▶ GOAL OF THE EXERCISE: Transcribe the records that follow, preserving every word.
========================
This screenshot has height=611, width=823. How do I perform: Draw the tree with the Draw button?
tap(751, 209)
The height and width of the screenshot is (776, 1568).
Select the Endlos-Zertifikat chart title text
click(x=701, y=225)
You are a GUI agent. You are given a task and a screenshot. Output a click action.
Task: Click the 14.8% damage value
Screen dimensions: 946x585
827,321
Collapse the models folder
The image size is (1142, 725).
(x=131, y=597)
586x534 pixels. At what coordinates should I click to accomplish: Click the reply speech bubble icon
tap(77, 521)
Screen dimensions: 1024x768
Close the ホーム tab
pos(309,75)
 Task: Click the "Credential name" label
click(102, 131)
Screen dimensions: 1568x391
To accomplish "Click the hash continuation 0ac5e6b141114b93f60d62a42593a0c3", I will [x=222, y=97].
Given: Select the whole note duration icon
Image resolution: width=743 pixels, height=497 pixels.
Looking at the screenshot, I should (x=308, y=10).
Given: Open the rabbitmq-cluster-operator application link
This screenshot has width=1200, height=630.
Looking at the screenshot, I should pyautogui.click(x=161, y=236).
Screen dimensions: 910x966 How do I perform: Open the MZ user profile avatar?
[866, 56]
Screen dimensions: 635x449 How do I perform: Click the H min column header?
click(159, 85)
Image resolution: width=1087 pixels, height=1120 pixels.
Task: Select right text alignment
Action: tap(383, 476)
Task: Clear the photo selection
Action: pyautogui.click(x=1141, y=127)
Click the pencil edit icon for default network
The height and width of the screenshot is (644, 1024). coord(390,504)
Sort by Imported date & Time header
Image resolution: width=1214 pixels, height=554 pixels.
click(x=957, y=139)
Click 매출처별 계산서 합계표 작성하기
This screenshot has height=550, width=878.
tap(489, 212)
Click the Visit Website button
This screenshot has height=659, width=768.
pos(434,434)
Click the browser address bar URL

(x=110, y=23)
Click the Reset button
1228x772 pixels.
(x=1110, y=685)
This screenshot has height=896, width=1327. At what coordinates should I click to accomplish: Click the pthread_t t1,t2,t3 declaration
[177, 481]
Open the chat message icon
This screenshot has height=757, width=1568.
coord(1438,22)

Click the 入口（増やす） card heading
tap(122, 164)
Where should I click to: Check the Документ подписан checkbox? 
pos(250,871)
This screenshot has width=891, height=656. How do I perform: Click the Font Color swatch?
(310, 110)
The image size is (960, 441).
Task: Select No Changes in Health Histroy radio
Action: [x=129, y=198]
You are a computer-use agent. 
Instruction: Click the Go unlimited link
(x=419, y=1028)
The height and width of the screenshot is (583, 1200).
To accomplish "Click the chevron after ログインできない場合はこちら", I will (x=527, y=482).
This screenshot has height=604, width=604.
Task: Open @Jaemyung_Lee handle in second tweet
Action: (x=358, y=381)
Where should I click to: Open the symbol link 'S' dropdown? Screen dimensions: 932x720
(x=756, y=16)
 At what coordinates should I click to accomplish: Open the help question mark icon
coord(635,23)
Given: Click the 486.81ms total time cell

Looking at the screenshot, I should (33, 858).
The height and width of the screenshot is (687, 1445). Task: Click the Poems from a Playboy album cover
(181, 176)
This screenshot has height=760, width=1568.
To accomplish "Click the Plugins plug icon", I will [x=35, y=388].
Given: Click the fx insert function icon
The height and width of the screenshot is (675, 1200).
========================
▶ TASK RESPONSE:
This screenshot has height=611, width=823. How do I perform: Draw the tree with the Draw button?
tap(751, 209)
The height and width of the screenshot is (776, 1568).
Select the Endlos-Zertifikat chart title text
click(x=701, y=225)
You are a GUI agent. You are given a task and a screenshot. Output a click action.
Task: Click the 14.8% damage value
Screen dimensions: 946x585
827,321
Collapse the models folder
The image size is (1142, 725).
(x=131, y=597)
586x534 pixels. At what coordinates should I click to accomplish: Click the reply speech bubble icon
tap(77, 521)
Screen dimensions: 1024x768
Close the ホーム tab
pos(309,75)
 Task: Click the "Credential name" label
click(102, 131)
Screen dimensions: 1568x391
To accomplish "Click the hash continuation 0ac5e6b141114b93f60d62a42593a0c3", I will [x=222, y=97].
Given: Select the whole note duration icon
Image resolution: width=743 pixels, height=497 pixels.
Looking at the screenshot, I should (x=308, y=10).
Given: Open the rabbitmq-cluster-operator application link
This screenshot has width=1200, height=630.
Looking at the screenshot, I should pyautogui.click(x=161, y=236).
Screen dimensions: 910x966 How do I perform: Open the MZ user profile avatar?
[866, 56]
Screen dimensions: 635x449 How do I perform: Click the H min column header?
click(159, 85)
Image resolution: width=1087 pixels, height=1120 pixels.
Task: Select right text alignment
Action: tap(383, 476)
Task: Clear the photo selection
Action: pyautogui.click(x=1141, y=127)
Click the pencil edit icon for default network
The height and width of the screenshot is (644, 1024). coord(390,504)
Sort by Imported date & Time header
Image resolution: width=1214 pixels, height=554 pixels.
click(x=957, y=139)
Click 매출처별 계산서 합계표 작성하기
This screenshot has height=550, width=878.
tap(489, 212)
Click the Visit Website button
This screenshot has height=659, width=768.
pos(434,434)
Click the browser address bar URL

(x=110, y=23)
Click the Reset button
1228x772 pixels.
(x=1110, y=685)
This screenshot has height=896, width=1327. At what coordinates should I click to accomplish: Click the pthread_t t1,t2,t3 declaration
[177, 481]
Open the chat message icon
This screenshot has height=757, width=1568.
coord(1438,22)

Click the 入口（増やす） card heading
tap(122, 164)
Where should I click to: Check the Документ подписан checkbox? 
pos(250,871)
This screenshot has width=891, height=656. How do I perform: Click the Font Color swatch?
(310, 110)
The image size is (960, 441).
Task: Select No Changes in Health Histroy radio
Action: [x=129, y=198]
You are a computer-use agent. 
Instruction: Click the Go unlimited link
(x=419, y=1028)
The height and width of the screenshot is (583, 1200).
To accomplish "Click the chevron after ログインできない場合はこちら", I will (x=527, y=482).
This screenshot has height=604, width=604.
Task: Open @Jaemyung_Lee handle in second tweet
Action: (x=358, y=381)
Where should I click to: Open the symbol link 'S' dropdown? Screen dimensions: 932x720
(x=756, y=16)
 At what coordinates should I click to accomplish: Open the help question mark icon
coord(635,23)
Given: Click the 486.81ms total time cell

Looking at the screenshot, I should (33, 858).
The height and width of the screenshot is (687, 1445). Task: Click the Poems from a Playboy album cover
(181, 176)
This screenshot has height=760, width=1568.
To accomplish "Click the Plugins plug icon", I will [x=35, y=388].
Given: Click the fx insert function icon
The height and width of the screenshot is (675, 1200).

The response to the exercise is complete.